My father was in the Pacific during World War II.  An uncle, along with hundreds of fellow Marines, took Iwo Jima.  Another uncle was in Korea.  Tommy Franks was in my high school class.  Friends served in Viet Nam.  The Star Bangled Banner always gives me chills.  I value what has gone before.  I don’t think all wars are necessary.

Yesterday, at the invitation of a client who is a fund-raiser and volunteer for the Carry the Load walk, I went to the Katy Trail.   This has become a yearly event in Dallas, started by Clint Bruce and Stephen Holley, two former Navy SEALS and Dallas residents who wanted to reinforce the meaning of Memorial Day by focusing on those who gave their lives for our freedom.  Over 10,000 participants walked for 20 hours and 14 minutes, over night, to honor friends, family, and total strangers who served in the military and as first responders.

Almost every light post along the 7 mile route bears a huge placard about someone, with a photo, name, and details of service and death, along with the name(s) of those who walk to remember.  As I stopped to read each one I passed, I was brought to tears by the faces – most just kids – and by their willingness to be sent into harm’s way for something they believed in.  Many in the modern day armed services enlist to get an education, training for life after the military.  Makes no difference.  When called upon, they went and serviced and died.

Many others came home, injured – some beyond repair.  One veteran walking yesterday was burned over 50% of his body.  You just want to go up and throw your arms around him.  It is shocking to learn that many of the women veterans who return to civilian life are jobless and homeless, often with young children to care for.  This fact and the information coming out about the medical care received by veterans of all ages is obscene to me.  These men and women deserve to come home to a home, have a job, get the medical attention they need for as long as they need it.  That is the least this country can do.

» **Source material**
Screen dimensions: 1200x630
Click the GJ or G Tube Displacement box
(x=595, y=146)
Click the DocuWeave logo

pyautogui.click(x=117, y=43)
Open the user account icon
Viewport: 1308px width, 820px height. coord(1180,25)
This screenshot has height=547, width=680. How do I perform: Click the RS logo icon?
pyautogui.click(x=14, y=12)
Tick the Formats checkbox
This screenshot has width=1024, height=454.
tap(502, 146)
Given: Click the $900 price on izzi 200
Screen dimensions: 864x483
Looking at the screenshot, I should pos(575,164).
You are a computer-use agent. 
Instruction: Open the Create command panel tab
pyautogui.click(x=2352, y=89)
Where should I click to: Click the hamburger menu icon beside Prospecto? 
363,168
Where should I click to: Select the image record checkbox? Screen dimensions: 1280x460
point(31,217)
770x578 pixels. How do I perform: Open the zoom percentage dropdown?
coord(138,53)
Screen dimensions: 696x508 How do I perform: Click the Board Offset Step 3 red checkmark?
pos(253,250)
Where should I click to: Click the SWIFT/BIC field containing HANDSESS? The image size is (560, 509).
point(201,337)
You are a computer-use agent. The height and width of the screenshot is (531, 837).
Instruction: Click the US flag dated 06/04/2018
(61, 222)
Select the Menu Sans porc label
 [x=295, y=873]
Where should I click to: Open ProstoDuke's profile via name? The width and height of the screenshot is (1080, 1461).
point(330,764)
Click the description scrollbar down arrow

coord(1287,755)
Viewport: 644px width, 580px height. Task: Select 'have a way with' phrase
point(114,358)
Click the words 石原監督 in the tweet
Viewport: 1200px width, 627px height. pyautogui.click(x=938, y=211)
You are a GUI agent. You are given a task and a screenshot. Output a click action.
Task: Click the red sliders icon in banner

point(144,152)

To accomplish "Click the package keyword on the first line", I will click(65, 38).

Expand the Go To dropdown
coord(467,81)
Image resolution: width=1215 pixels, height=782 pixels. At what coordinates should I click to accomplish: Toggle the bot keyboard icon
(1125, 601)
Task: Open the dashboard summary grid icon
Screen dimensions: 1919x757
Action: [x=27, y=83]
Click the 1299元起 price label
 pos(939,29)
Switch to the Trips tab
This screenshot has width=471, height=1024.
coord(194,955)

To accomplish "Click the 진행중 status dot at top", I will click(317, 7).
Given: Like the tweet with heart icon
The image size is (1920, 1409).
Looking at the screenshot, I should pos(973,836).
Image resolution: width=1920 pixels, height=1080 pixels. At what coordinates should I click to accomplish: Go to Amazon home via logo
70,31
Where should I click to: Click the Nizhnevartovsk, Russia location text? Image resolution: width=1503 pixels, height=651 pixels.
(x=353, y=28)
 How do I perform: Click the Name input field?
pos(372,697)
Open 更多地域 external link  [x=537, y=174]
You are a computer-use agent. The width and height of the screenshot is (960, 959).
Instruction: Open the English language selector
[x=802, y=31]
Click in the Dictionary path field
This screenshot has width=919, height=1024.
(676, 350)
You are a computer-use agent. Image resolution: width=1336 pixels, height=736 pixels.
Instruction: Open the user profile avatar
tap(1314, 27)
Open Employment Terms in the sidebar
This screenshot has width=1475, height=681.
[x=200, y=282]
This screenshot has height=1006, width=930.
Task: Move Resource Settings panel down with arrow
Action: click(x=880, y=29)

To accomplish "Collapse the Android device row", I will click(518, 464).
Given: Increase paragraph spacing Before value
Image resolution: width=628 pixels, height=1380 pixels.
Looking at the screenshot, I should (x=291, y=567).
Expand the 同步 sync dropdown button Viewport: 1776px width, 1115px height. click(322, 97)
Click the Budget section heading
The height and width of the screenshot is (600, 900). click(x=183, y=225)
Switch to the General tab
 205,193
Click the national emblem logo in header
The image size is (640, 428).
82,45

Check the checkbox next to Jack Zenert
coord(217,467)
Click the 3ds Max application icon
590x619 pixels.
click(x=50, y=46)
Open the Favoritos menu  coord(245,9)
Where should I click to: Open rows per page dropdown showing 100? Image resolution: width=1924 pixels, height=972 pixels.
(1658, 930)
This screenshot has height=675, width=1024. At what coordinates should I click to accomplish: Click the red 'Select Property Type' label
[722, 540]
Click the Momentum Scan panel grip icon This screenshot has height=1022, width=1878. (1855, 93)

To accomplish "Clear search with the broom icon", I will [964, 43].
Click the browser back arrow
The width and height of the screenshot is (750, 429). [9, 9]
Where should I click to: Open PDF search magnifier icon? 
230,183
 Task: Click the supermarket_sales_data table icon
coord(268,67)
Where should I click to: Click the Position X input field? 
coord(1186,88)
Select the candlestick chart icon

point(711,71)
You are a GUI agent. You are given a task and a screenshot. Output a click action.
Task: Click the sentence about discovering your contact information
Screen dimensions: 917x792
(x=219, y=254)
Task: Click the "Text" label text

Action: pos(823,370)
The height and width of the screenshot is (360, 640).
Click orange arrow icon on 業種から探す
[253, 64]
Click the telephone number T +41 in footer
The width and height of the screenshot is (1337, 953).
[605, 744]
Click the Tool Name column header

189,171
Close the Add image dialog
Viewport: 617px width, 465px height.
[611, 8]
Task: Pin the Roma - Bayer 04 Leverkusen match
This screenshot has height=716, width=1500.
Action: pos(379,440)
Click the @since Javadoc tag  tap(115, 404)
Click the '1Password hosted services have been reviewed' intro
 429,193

» **Task instructions**
A) Translate this sentence from the Carry the Load text above into Spanish: "It is shocking to learn that many of the women veterans who return to civilian life are jobless and homeless, often with young children to care for."
B) According to the Carry the Load text, what does each placard on the light posts along the route contain? List every item.
C) Answer these questions using the Carry the Load text:
(i) How many participants took part in the walk?
(ii) How long is the route?
(iii) What portion of one walking veteran's body was burned?

» **Exercise responses**
A) Es impactante saber que muchas de las mujeres veteranas que regresan a la vida civil no tienen trabajo ni hogar, a menudo con hijos pequeños a su cargo.

B)
- A photo
- A name
- Details of service and death
- The name(s) of those who walk to remember

C)
(i) Over 10,000
(ii) 7 miles
(iii) Over 50%